Results: We show that NFATc1 highly correlates to the expression and activity of key enzymes in Gln catabolism and calcium signalling, e.g. glutaminase (GLS) and MCU, leading to a shift in energy homeostasis by enhanced production of the energy exchange factor ATP and increased glutathione requirements. Functionally, loss of NFATc1 was accompanied by a reduced production of ATP and increase of cytotoxic reactive oxygen species. Nutrient scarcity, GLS inhibition (CB-839) and NFATc1 Inhibition (9-Ing-41, mediated through GSK3ß) in tumour cells with high NFATc1 activity levels result in massive decrease of growth and viability – most effective in combined treatment strategies, whereas low levels of NFATc1 show less vulnerability. Moreover, the expression of NFATc1 is compromised by Gln deprivation. Finally, cisplatin treatment combined with signalling inhibition of NFATc1 or its mediated metabolic pathways significantly decreases oxidative phosphorylation and cell viability in contrast to chemotherapeutic treatment alone.

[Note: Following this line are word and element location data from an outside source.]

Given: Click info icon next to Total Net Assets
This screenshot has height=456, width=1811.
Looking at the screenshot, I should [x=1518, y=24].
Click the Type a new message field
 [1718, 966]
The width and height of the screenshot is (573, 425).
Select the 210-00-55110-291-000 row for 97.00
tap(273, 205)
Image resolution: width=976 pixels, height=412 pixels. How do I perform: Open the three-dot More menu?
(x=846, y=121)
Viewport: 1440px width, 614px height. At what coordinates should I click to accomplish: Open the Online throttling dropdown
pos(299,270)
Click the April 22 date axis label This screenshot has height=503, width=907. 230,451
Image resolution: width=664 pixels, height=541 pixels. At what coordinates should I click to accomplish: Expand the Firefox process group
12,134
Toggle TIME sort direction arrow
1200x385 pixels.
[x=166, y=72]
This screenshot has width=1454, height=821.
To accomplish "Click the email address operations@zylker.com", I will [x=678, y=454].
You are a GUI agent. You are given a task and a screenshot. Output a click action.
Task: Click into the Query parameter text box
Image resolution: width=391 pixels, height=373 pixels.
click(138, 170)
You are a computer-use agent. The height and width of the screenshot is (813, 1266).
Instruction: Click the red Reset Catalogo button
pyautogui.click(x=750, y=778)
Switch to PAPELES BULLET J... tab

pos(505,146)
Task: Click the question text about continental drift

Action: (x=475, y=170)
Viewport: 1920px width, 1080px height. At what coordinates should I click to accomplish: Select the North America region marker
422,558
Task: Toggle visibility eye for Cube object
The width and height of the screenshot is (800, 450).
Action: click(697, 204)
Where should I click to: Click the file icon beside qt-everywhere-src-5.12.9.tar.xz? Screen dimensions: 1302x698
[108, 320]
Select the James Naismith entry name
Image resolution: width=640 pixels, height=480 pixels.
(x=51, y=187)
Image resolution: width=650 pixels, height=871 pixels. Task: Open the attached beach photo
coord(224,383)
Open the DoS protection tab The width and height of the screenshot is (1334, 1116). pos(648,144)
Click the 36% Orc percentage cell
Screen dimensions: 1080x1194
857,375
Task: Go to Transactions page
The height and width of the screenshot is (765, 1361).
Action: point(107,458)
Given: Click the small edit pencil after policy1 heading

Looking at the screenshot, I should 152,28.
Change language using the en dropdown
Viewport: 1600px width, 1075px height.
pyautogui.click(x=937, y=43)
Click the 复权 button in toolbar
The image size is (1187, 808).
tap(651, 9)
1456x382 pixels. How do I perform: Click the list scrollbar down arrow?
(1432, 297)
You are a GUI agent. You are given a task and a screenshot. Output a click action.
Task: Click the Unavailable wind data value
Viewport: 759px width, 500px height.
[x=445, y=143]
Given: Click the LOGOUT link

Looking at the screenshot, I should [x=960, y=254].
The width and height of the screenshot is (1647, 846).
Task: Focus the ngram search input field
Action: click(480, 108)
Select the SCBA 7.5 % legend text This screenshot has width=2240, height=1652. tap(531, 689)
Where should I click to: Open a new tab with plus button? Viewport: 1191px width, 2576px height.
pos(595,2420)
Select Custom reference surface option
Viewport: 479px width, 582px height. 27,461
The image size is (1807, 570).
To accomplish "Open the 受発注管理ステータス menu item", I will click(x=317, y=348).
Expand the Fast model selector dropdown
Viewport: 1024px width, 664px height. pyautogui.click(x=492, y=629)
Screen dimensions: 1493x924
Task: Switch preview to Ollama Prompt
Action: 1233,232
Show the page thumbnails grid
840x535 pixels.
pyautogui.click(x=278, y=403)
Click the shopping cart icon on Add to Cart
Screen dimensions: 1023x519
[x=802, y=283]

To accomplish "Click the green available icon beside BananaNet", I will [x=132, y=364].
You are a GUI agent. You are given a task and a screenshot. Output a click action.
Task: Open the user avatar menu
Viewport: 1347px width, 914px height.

Conclusion: We demonstrate that NFATc1 is linked to progression and resistance of PDAC through metabolic reprogramming by ensuring mitochondrial fitness. Importantly, the metabolic shift leads to Gln addiction, resulting in high vulnerability to inhibition of NFATc1 and its signalling pathways. Overall, the cooperation between Gln metabolism and NFATc1 provides potential therapeutic targets for the aggressive NFATc1high subtype by disrupting its metabolic balance, orchestrating a theoretical platform for novel tailored treatment strategies.